--- begin Text shown ---

We also believe that substantial evidence supports the Board’s finding that Dan Watkins’ pro-union activity was a substantial motivating factor in the Company’s decision to discharge him. From the start of the Union’s organizing campaign, Watkins was the most visible Union supporter: he solicited Union authorization cards, distributed Union literature, attended union meetings, and often discussed the merit of union representation with his supervisors. In late April, Watkins arranged a meeting with Company President Freed to inform Freed that he and other employees had become disenchanted with the Union and to elicit the Company’s views about the coming election. A few days later, however, Watkins apparently experienced another “change in heart” and accepted a position as a member on a Union organizing committee. Thereafter, Watkins remained a pro-union supporter; he served as a Union observer for the May 10th election and his name appeared on several election objections filed by the Union.

--- end Text shown ---
--- begin Dataset rows ---

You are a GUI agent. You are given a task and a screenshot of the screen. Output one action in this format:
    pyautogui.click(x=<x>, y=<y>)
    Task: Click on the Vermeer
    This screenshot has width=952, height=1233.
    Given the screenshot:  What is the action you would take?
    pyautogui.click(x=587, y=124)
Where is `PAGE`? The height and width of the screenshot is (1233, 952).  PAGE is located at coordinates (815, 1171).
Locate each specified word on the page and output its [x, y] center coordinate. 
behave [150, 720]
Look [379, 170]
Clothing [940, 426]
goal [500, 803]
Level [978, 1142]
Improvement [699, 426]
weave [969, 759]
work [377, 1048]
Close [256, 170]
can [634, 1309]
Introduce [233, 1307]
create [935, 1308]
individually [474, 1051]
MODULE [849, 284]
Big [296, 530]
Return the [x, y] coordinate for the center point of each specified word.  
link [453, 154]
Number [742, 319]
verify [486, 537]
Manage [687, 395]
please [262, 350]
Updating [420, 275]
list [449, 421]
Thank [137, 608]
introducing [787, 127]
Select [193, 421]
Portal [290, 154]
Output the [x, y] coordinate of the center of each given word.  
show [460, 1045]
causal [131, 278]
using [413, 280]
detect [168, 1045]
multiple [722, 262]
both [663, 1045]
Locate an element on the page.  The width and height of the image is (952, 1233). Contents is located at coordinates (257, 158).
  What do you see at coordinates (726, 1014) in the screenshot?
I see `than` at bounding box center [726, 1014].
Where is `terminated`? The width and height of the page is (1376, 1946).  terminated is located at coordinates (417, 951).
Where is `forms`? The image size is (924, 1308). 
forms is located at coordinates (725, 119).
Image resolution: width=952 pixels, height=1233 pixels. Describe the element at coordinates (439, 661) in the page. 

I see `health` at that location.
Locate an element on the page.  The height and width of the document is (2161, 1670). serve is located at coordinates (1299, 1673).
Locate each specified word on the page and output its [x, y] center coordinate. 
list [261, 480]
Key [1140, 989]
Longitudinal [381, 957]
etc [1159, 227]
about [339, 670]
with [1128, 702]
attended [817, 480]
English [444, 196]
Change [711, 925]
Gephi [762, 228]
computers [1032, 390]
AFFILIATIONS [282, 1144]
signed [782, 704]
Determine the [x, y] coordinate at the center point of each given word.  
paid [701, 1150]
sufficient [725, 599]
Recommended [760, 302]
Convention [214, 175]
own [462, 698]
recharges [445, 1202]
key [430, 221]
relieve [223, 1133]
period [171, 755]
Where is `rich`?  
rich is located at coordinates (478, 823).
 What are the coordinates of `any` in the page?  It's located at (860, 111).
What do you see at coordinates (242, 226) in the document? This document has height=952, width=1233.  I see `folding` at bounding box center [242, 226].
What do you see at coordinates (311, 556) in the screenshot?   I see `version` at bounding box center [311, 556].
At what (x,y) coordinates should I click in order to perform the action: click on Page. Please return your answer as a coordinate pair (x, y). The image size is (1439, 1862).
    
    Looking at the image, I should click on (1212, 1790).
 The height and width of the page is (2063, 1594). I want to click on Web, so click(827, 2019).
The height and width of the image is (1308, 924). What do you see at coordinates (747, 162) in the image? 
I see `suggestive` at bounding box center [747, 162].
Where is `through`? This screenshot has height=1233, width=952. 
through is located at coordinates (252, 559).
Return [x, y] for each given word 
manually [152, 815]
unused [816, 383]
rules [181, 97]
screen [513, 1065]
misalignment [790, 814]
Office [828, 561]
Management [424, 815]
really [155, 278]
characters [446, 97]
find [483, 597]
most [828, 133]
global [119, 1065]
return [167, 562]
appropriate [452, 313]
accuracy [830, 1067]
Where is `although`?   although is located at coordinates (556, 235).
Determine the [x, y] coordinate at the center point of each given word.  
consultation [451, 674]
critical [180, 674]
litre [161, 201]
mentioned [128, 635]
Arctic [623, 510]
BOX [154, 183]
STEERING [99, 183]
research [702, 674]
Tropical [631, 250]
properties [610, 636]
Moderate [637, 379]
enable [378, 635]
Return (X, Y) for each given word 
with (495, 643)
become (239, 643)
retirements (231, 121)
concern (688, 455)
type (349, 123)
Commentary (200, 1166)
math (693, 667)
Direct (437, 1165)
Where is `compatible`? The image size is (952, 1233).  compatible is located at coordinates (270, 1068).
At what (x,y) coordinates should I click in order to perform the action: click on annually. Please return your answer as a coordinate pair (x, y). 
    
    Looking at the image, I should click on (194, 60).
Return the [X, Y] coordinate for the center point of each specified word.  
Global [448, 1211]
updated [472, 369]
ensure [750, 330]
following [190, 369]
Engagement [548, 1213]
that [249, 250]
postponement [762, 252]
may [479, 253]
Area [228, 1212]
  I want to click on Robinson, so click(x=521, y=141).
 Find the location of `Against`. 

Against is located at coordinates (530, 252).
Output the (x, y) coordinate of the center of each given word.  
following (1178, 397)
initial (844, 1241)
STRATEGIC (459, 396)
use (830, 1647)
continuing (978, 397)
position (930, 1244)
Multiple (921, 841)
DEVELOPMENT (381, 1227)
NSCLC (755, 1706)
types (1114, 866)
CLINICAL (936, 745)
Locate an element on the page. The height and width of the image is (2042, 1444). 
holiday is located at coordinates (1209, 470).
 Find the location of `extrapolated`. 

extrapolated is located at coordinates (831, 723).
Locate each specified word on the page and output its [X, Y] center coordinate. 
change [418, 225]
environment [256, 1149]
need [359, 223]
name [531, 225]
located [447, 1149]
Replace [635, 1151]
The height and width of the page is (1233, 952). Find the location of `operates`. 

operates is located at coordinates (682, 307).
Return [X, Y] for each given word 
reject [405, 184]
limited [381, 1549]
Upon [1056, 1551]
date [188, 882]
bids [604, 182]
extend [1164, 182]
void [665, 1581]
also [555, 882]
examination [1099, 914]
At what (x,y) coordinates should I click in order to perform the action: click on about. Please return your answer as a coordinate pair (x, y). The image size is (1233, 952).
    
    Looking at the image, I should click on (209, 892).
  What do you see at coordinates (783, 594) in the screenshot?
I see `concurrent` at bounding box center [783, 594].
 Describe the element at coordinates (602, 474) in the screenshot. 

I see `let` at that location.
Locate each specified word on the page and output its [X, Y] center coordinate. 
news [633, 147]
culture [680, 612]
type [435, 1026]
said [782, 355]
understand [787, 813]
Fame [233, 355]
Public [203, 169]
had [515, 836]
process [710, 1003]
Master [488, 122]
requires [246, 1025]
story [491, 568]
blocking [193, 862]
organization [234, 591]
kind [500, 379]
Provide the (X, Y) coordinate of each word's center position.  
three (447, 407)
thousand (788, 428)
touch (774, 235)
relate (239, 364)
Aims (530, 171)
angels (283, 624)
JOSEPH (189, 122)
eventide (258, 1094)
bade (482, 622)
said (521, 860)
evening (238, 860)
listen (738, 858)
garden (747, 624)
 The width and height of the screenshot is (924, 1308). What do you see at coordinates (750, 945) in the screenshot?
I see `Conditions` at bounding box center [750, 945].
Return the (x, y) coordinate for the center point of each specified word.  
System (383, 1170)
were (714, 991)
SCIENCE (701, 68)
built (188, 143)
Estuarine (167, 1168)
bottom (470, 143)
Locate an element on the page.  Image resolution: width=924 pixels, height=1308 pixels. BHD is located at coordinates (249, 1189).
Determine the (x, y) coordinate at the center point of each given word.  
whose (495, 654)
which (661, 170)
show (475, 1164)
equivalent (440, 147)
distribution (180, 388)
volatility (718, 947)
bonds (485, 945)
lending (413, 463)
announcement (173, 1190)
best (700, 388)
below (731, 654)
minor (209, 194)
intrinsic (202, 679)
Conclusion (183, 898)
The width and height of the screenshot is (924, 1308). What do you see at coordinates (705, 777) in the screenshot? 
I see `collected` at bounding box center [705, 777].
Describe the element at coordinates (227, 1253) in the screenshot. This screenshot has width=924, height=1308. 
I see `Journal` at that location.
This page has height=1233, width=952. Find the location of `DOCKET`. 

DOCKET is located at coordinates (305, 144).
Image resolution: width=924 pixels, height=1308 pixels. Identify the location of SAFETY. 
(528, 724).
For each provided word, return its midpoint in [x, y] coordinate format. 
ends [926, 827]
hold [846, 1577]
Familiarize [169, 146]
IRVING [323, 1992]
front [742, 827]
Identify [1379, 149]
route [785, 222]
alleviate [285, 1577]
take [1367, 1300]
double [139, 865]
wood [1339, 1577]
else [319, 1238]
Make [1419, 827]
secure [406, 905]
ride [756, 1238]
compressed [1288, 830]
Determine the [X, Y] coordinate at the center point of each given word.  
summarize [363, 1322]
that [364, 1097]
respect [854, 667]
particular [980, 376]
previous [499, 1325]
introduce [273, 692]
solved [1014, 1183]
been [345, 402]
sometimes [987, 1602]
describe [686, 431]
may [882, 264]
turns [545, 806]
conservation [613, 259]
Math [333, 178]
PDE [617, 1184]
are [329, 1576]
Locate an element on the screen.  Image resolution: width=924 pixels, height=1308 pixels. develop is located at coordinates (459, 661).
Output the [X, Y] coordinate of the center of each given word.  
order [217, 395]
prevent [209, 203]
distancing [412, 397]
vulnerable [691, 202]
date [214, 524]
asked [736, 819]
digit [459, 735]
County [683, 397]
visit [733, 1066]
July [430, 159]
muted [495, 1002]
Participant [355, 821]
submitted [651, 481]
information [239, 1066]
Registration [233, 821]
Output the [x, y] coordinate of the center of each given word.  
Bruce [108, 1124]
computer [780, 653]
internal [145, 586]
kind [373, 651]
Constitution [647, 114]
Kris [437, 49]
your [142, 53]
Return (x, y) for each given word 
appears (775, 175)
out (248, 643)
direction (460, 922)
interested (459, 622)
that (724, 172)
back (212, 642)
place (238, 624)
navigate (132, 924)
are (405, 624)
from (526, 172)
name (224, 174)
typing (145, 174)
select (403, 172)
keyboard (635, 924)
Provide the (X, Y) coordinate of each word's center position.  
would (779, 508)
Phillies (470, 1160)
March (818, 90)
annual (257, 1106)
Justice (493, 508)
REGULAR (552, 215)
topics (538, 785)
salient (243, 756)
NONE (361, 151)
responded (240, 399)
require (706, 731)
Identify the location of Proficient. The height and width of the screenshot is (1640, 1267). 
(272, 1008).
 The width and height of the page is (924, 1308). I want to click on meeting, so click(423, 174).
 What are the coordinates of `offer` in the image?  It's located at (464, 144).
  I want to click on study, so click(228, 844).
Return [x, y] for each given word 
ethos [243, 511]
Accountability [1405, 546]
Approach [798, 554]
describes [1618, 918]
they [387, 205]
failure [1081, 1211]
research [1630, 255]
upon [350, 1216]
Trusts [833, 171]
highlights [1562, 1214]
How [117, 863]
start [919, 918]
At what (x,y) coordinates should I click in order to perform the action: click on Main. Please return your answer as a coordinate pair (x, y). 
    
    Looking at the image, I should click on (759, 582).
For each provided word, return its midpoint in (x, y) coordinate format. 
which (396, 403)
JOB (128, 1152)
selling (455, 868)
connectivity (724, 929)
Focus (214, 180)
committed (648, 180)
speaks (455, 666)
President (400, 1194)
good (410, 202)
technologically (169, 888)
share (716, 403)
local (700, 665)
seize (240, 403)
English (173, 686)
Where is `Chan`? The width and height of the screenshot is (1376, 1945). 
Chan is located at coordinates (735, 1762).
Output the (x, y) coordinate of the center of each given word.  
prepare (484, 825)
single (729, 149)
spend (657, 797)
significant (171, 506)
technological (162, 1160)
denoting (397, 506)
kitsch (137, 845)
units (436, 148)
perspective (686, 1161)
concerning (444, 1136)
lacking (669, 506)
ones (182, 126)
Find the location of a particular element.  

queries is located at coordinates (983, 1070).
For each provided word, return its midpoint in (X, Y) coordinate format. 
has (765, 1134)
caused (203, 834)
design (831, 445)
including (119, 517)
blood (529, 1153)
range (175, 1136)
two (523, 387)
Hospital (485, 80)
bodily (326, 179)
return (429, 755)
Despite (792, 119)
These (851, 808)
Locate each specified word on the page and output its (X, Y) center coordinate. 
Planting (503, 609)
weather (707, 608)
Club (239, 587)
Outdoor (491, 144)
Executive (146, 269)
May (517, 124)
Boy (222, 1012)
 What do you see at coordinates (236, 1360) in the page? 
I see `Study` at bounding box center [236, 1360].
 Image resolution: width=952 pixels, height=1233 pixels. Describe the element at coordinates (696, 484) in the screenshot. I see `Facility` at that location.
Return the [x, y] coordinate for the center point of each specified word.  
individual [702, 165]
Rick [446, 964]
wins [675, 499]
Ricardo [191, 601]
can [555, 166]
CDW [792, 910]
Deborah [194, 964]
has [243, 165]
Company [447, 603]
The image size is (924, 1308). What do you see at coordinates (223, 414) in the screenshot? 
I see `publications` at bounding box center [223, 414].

--- end Dataset rows ---

[Directive 1]:
In the passage on Dan Watkins' discharge, what role did Watkins serve in the May 10th election?
[Directive 2]:
Please continue the passage on Dan Watkins' discharge from its final sentence onward.

[Reply 1]:
He served as a Union observer.

[Reply 2]:
Before the Board, the Company argued that Watkins was discharged because he punched the wrong time clock at 9:42 p.m. on September 17th and because he allegedly failed to inform the appropriate supervisor of his whereabouts until 10:30 p.m. According to the Company, this misconduct amounted to “cheating” and “dishonesty”. The Board, however, found that these reasons for discharging Watkins were pretex-tual and that Watkins was discharged because he betrayed the Company by supporting the Union. We believe that sufficient circumstantial evidence supports the Board’s findings in this regard. The testimony of foreman Jones supports the Board’s finding that Watkins’ misconduct was no more than a minor and technical departure from shop rules.10 Further, Wat*837kins testified that Freed referred to Watkins’ pro-union activities during the pre-dis-charge meeting: Freed was upset because Watkins had breached a prior understanding that he would not actively campaign for the Union.11 We believe that the relatively minor nature of Watkins’ misconduct, Freed’s dismay with Watkins’ pro-union activities and the Company’s general anti-union animus12 all support the Board’s conclusion that the Company violated Sec. 8(a)(1) and Sec. 8(a)(3) by discharging Watkins.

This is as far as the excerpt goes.